We all know there’s too much email spam in the world. (Take a look at this monitoring map here as just an example. Currently 70billion spam emails circulating the world.).
But as an organisation you need to be aware of this critical issue and take steps to make sure it doesn’t affect you.
Spam seems to be increasingly clever. Emails look very like reputable companies with the right logos, images, adverts, wording etc. If you’re not vigilant then the spam will get through. When enough emails are sent out that look like they come from Apple, Amazon, Tesco, Natwest, Royal Mail or travel companies and so on, then occasionally they will reach a customer of one of the ‘real’ businesses who can be fooled by the spam. I increasingly need to double check many more emails myself to check whether they are real or not!
Some things to consider:
How do emails get into your organisation? Do you have hosting, a cloud email provider, an email service such as Exchange Server running on your server? Do you use Gmail or outlook.com online? How do emails get to your computers, PC’s, laptops, tablets, phones etc?
By asking this first question you can look for the places that you need to be checking for spam. So which of these services have good and robust email spam protection running on them? How do you check or test it and know that it works?
What about your staff, volunteers, trustees, committee members etc. Are they all aware on how to identify spam if it gets through your filters and protections and what to do about it? This is a training and support issue. Most spam relies on tricking the reader into believing enough about the email to do something or click on something.

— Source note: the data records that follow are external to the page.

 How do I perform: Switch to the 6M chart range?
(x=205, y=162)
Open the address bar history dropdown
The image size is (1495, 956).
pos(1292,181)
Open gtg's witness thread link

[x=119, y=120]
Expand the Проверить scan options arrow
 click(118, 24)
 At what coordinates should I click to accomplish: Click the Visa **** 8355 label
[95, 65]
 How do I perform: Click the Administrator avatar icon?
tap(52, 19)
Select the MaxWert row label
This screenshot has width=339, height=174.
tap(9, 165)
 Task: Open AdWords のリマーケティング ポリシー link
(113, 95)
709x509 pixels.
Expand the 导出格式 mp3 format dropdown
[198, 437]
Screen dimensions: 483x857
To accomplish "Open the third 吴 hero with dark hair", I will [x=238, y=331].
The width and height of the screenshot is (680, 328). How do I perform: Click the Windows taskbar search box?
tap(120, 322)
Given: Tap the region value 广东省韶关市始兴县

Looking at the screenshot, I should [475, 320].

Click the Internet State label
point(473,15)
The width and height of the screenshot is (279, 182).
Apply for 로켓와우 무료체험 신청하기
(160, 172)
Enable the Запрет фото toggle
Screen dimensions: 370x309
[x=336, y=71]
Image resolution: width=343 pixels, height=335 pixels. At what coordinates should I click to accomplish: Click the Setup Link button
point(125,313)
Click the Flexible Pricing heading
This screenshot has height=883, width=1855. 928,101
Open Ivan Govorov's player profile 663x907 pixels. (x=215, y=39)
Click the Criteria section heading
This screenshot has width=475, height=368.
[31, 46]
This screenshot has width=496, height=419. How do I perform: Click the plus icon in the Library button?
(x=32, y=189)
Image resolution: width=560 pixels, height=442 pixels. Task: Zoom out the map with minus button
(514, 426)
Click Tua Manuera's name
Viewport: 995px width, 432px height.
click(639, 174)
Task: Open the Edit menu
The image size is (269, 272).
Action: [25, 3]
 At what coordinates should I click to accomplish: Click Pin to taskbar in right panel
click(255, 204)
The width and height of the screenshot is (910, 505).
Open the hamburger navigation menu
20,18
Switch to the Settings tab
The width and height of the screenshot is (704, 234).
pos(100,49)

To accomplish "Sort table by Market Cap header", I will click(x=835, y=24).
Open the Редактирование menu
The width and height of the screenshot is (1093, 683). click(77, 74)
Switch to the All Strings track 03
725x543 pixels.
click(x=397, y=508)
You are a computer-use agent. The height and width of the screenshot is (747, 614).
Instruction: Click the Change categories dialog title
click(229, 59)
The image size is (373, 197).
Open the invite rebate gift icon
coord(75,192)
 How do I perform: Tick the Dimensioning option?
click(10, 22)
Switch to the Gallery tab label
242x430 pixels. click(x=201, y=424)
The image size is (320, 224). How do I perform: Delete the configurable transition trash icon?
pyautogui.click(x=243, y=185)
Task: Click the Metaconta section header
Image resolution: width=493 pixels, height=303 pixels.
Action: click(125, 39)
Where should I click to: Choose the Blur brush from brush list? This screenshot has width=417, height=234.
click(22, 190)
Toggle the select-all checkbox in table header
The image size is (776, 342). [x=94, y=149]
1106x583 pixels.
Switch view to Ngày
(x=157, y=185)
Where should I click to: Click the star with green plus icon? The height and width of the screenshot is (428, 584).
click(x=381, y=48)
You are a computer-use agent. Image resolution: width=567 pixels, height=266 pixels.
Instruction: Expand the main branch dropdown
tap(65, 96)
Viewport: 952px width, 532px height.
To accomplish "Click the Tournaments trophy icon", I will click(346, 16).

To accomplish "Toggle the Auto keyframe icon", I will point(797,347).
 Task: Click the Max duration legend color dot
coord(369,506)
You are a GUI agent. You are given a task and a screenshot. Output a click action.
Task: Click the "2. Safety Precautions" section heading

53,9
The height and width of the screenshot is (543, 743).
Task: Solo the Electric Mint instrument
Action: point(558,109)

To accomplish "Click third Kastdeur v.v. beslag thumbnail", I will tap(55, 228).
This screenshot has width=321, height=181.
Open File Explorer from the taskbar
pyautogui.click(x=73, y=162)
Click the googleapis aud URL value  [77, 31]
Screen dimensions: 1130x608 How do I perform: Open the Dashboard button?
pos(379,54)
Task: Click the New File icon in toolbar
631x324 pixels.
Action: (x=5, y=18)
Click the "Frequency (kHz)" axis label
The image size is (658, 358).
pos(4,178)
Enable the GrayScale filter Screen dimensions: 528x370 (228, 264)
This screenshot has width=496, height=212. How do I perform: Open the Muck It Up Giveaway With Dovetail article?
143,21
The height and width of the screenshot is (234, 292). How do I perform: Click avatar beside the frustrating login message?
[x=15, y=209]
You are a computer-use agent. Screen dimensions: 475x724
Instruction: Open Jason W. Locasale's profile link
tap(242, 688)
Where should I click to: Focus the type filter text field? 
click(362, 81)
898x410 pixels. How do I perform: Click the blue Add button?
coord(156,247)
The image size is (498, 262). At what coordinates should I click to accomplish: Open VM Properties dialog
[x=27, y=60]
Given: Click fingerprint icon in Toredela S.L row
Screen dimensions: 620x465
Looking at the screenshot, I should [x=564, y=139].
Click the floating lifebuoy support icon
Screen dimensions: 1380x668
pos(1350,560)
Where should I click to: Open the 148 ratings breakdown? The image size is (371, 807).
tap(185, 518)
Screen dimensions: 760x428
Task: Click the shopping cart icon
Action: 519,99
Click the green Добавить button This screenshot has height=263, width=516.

Remind staff that you should only be opening an email if you are expecting it and it’s from someone you expect to get emails from. If you’ve already opened it then double check an entire email before clicking on links or files. Attachments that are .exe or .zip are generally bad. Don’t click.
Attachments can be deceiving though. A .doc, or .docx or .pdf might really be a .exe which could contain a program, virus or infection. Think before you click.
Check the email address that the email came from. It might say it’s Natwest for example, but hover over the link – does it now look real or does it look like it’s from somewhere more dubious.
Overall, be cautious. If in doubt, make sure you ask your IT support to check if it’s spam. If you are that IT support then do you know yourself how to check for spam?
If spam does get through then is your anti-virus working on ALL your machines and devices? Is it setup correctly and up to date? Does it scan emails too or just any attachments?
The issue here is that spam is here to stay. No matter the size of your organisation you need to know you are dealing with and managing the spam risk (at the business level) and that ALL your staff and volunteer team know how to deal with spam. Don’t let spam win.